- Opening Delimiter -
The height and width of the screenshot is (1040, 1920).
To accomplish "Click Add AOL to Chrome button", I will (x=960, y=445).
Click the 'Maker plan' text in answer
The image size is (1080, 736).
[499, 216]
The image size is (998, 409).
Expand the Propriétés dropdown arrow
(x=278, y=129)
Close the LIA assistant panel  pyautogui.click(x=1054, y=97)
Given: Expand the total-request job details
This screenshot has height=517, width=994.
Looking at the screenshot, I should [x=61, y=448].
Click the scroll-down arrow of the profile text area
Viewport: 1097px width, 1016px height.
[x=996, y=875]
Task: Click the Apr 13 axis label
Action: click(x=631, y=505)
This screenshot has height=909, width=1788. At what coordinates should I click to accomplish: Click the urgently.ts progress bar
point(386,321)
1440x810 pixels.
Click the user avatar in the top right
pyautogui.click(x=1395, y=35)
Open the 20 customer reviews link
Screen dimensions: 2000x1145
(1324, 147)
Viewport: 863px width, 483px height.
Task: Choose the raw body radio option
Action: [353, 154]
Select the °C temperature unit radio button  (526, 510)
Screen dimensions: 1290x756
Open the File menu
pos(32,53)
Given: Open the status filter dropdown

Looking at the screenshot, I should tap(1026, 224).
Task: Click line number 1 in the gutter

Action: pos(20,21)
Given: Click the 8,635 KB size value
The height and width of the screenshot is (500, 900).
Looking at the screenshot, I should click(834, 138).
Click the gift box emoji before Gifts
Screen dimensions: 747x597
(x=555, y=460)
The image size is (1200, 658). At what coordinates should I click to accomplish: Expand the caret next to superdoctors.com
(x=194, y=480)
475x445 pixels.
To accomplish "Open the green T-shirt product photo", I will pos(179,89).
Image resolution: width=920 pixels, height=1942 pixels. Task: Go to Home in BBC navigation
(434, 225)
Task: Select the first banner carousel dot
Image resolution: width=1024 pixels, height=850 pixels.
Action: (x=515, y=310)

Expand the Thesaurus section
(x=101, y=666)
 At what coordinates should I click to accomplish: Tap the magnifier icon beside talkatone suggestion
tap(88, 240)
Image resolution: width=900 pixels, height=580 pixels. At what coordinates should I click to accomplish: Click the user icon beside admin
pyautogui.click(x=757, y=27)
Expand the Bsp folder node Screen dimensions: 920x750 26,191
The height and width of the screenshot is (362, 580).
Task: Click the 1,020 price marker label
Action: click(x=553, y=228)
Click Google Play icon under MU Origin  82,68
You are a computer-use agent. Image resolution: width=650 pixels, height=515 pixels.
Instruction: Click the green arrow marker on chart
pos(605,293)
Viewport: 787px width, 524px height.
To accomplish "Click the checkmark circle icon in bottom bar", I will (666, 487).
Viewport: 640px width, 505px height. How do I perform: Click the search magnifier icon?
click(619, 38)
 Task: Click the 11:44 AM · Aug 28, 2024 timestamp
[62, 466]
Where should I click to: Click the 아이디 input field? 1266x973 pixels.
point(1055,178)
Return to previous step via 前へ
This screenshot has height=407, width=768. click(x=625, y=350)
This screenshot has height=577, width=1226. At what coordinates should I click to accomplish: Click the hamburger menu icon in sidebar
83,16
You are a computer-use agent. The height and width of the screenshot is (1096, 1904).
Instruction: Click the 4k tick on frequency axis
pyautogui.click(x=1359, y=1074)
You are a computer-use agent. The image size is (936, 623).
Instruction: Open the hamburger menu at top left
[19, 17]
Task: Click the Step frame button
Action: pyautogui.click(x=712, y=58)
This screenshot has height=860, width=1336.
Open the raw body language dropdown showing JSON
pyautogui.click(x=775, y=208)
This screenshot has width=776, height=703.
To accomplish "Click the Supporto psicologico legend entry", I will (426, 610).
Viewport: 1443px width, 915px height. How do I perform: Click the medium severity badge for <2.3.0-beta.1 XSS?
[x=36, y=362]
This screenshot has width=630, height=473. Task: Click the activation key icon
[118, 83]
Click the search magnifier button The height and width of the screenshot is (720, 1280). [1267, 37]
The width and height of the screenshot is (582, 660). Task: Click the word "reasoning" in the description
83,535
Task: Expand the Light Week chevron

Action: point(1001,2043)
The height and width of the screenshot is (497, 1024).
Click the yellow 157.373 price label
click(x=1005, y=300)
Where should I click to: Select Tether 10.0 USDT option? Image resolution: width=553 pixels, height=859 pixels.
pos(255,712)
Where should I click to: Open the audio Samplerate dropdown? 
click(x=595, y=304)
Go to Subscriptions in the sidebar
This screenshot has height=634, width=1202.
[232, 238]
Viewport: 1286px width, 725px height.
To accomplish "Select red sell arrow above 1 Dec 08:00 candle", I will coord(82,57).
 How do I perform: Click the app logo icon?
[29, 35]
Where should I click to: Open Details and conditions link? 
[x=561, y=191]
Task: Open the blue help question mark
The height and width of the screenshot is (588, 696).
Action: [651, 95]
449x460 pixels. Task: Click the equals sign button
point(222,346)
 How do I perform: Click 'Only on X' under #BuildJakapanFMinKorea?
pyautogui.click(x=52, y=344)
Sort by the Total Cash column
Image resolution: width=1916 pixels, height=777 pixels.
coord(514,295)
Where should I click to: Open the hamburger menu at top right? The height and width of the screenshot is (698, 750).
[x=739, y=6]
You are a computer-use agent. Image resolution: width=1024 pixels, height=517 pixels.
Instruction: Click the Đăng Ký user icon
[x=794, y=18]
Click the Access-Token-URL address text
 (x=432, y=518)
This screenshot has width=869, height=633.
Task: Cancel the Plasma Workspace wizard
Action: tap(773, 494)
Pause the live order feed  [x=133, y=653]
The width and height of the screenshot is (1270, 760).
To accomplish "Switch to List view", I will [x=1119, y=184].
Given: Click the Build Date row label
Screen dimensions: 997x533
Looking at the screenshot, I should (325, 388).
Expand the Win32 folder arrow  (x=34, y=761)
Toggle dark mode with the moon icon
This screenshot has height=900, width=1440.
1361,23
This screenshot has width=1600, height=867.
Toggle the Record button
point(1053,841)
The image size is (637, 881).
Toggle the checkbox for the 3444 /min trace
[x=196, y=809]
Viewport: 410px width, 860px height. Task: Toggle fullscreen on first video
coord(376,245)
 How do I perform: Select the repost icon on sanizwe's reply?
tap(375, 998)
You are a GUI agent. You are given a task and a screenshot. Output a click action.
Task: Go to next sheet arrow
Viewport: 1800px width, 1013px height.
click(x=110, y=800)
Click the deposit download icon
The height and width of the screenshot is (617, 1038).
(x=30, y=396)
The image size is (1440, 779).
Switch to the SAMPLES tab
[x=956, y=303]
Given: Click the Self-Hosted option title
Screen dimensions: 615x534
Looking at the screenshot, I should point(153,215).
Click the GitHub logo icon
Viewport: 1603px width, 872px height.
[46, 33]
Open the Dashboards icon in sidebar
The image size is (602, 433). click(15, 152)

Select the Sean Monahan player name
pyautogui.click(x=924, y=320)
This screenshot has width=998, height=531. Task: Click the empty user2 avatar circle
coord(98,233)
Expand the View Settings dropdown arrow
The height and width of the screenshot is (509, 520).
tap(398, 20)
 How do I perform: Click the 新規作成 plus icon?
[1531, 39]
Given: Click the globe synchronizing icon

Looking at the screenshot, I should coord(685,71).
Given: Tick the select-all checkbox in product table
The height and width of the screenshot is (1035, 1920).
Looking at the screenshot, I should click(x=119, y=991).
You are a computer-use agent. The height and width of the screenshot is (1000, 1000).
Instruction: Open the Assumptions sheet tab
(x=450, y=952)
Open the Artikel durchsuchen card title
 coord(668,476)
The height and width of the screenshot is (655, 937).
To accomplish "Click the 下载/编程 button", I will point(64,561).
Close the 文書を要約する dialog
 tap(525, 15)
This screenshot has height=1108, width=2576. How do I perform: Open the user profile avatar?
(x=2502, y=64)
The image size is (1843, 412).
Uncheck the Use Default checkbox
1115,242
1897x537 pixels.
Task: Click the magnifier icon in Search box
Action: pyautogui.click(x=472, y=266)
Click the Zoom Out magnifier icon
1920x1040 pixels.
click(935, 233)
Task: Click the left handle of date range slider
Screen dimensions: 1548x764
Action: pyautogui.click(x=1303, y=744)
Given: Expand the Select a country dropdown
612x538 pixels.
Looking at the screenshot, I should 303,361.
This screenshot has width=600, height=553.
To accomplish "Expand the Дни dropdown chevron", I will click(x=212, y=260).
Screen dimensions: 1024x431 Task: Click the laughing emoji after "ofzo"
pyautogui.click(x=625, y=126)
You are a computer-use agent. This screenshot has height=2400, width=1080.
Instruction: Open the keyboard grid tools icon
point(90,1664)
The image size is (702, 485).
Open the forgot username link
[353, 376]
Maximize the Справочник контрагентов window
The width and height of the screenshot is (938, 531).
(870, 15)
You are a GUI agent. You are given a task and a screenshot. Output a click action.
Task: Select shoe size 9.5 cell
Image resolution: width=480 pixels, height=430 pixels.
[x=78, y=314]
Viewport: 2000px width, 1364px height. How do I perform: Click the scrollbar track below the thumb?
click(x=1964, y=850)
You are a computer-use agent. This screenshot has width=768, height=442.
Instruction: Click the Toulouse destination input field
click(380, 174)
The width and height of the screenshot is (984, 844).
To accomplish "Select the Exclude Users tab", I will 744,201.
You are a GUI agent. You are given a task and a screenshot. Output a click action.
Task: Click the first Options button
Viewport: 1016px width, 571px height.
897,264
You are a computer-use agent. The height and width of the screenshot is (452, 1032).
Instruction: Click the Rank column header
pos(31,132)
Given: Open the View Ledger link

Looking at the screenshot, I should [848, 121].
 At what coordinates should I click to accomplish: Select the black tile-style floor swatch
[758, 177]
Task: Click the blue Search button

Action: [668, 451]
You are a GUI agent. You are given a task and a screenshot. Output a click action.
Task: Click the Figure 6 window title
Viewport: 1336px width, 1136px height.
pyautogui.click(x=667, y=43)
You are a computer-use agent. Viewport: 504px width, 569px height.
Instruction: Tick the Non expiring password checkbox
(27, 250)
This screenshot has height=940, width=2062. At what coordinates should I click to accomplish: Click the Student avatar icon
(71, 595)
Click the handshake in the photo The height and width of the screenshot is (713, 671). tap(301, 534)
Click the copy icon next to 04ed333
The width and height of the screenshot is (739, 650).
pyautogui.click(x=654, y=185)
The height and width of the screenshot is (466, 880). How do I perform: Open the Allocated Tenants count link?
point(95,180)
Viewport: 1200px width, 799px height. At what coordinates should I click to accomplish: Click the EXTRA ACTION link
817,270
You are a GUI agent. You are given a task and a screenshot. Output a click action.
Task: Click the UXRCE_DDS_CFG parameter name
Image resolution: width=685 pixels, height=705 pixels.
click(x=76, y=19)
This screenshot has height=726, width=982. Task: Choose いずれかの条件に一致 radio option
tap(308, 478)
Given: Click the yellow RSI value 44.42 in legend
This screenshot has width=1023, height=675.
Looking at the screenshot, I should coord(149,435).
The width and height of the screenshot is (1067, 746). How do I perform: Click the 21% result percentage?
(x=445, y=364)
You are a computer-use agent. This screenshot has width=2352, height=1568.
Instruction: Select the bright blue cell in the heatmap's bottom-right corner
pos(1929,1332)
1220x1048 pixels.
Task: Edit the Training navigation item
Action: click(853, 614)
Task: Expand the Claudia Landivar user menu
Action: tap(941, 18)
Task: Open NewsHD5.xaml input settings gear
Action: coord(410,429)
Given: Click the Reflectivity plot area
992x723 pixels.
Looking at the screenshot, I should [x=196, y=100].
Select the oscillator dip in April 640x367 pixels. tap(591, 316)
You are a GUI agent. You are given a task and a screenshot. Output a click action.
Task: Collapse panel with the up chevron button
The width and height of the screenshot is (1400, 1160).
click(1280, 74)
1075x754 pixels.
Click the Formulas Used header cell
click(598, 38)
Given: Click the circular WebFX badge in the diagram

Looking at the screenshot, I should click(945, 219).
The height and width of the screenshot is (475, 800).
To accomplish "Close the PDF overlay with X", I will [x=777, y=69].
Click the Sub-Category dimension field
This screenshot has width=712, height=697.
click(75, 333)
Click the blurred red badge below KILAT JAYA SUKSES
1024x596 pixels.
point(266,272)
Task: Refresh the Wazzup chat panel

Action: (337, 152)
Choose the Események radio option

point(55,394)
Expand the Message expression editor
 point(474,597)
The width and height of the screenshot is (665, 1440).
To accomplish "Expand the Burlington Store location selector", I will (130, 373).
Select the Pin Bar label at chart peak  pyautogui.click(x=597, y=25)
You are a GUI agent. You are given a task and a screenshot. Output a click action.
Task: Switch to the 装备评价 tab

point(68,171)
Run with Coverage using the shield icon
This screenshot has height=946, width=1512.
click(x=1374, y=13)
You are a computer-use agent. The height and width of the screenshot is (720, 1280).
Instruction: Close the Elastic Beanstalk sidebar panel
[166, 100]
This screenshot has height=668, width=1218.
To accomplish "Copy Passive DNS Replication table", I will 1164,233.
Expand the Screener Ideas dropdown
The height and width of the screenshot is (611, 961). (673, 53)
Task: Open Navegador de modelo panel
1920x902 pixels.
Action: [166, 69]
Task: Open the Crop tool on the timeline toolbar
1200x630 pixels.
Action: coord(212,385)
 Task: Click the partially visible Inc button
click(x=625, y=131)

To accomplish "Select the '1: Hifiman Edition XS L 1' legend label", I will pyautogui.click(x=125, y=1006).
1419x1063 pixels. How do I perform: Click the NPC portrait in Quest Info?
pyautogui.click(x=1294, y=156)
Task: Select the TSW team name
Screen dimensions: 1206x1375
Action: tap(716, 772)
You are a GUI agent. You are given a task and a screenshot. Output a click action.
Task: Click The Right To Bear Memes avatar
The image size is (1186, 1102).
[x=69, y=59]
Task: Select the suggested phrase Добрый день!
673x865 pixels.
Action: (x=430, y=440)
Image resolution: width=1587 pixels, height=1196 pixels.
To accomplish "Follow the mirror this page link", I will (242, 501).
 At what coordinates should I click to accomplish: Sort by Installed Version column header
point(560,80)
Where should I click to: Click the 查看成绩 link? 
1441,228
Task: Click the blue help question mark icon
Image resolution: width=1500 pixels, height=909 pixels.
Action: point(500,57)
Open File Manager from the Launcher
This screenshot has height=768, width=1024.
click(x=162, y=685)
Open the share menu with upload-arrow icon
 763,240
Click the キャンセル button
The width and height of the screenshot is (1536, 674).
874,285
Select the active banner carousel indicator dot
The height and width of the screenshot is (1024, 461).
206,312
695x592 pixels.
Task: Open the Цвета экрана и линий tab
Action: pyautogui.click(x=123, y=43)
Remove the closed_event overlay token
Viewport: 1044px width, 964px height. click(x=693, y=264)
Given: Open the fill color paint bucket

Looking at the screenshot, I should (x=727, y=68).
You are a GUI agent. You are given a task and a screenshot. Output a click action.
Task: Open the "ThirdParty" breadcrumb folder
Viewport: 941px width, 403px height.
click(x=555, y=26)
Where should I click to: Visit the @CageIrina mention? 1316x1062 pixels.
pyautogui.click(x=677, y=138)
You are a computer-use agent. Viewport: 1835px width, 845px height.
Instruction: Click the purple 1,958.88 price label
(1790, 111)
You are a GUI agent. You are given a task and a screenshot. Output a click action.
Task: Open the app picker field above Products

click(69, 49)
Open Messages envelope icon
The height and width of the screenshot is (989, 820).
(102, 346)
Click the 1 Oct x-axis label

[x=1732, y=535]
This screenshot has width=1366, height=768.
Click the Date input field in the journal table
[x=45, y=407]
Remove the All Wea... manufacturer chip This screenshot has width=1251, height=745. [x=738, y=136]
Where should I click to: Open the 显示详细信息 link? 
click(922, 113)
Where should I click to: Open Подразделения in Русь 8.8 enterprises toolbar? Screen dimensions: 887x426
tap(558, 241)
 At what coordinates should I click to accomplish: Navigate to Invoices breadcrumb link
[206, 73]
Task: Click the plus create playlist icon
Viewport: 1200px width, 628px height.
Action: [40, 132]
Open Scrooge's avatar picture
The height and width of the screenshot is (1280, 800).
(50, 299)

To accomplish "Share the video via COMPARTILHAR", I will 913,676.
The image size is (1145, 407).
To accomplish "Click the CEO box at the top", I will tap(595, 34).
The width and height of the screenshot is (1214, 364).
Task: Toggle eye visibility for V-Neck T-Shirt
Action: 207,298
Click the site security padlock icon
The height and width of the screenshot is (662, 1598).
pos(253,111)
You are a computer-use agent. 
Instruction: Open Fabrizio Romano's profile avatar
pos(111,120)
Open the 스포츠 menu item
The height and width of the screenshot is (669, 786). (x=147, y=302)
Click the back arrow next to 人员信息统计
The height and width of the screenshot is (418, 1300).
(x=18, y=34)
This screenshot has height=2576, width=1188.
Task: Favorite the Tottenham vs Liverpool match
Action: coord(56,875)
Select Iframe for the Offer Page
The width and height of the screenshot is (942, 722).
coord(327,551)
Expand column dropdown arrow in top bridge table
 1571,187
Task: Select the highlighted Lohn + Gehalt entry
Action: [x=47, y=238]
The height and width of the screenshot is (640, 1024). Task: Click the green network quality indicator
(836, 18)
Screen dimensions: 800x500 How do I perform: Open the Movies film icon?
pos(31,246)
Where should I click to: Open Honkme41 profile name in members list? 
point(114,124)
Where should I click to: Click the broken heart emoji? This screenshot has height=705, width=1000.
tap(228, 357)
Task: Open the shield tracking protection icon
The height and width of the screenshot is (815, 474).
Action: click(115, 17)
- Closing Delimiter -
* **REQUIREMENT**:
Starting at the line that has "Given: Expand the total-request job details" and ending at the line that has "475x445 pixels.", please write out the lines above exactly, leaving out all others.

* **RESPONSE TO THIS TASK**:
Given: Expand the total-request job details
This screenshot has height=517, width=994.
Looking at the screenshot, I should [x=61, y=448].
Click the scroll-down arrow of the profile text area
Viewport: 1097px width, 1016px height.
[x=996, y=875]
Task: Click the Apr 13 axis label
Action: click(x=631, y=505)
This screenshot has height=909, width=1788. At what coordinates should I click to accomplish: Click the urgently.ts progress bar
point(386,321)
1440x810 pixels.
Click the user avatar in the top right
pyautogui.click(x=1395, y=35)
Open the 20 customer reviews link
Screen dimensions: 2000x1145
(1324, 147)
Viewport: 863px width, 483px height.
Task: Choose the raw body radio option
Action: [353, 154]
Select the °C temperature unit radio button  (526, 510)
Screen dimensions: 1290x756
Open the File menu
pos(32,53)
Given: Open the status filter dropdown

Looking at the screenshot, I should tap(1026, 224).
Task: Click line number 1 in the gutter

Action: pos(20,21)
Given: Click the 8,635 KB size value
The height and width of the screenshot is (500, 900).
Looking at the screenshot, I should click(834, 138).
Click the gift box emoji before Gifts
Screen dimensions: 747x597
(x=555, y=460)
The image size is (1200, 658). At what coordinates should I click to accomplish: Expand the caret next to superdoctors.com
(x=194, y=480)
475x445 pixels.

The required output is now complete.